# 135 degree corner trim



## johndeere5585

So, I'm installing wainscoting in our nursery (baby girl coming in july), and I've run into an impass. I have two 135 degree corners that I am having a hell of a time figuring out how I am going to trim. I can't find anything like that online or at my lumber yard or home improvement store. Does anyone know of any good ways to fabricate such a trim piece out of other pieces that are readily available, or better yet, does anyone know where I can get such a piece? I tried taking a piece of 90 degree corner trim and getting it wet and widening out the angle, but that stuff is pretty tough and snapped when I tried to put any pressure on it. Any input would be great.


----------



## cabinetman

If you're referring to a vertical corner moulding, that's not a common one. I usually just make what I need.













 







.


----------



## JMC'sLT30

Can you post a pic of the situation? Might be a little more understandable.


----------



## verdesardog

I would just mill my own...


----------



## rrbrown

Welcome and I agree just mill your own.


----------



## johndeere5585

Can anyone give me some suggestions or tips on milling my own piece? I'm sure I could figure something out, and believe me, that has crossed my mind, but the biggest snag is that I don't have a table saw, nor do I have the money to go buy one right now. Does anyone know of any common trim pieces that would fit together to make the correct angle and also look decent?

oh, and sorry, I haven't had a chance to take any pics of it yet.


----------



## jredburn

*135 degree*

johndeere5585
Take a cheap miter box and on the side away from you, measure the distance between the 90 degree cut slot and the right hand 45 degree slot. Split the distance in half and make a mark on the top of the box.

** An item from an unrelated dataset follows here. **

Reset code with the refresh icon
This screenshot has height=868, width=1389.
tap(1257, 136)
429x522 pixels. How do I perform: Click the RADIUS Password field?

Lay a cross cut saw across the top of the box and cut a new set of vertical slots in the box. Use the 90 degree slot closest to you and the mark you made on the far side. This will give you a 67 1/2 degree which is half of the 135 degree corner you have. Repeat the operation on the left hand side of the miter box and you can cut the miters for both sides of wall.
Regards
Joe


----------



## Jim6620

Just rip one edge on both pieces @ 45 then put them together. One side will have to be slightly wider.


----------



## DannyT

a 135 degree corner is a 45 degree turn. 2 pieces with a 22-1/2 degree angle will mate at the corner. Jim6620 shows that in his drawing. except he shows both cut at a 45. Same end result


----------



## johndeere5585

Thanks for the help, guys. I still haven't had time to actually do this yet, but you gave me some good advice to think about


----------



## rkmuggsy31

Jim6620 said:


> Just rip one edge on both pieces @ 45 then put them together. One side will have to be slightly wider.


Excellent suggestion. I never even thought of this. Thank you!


----------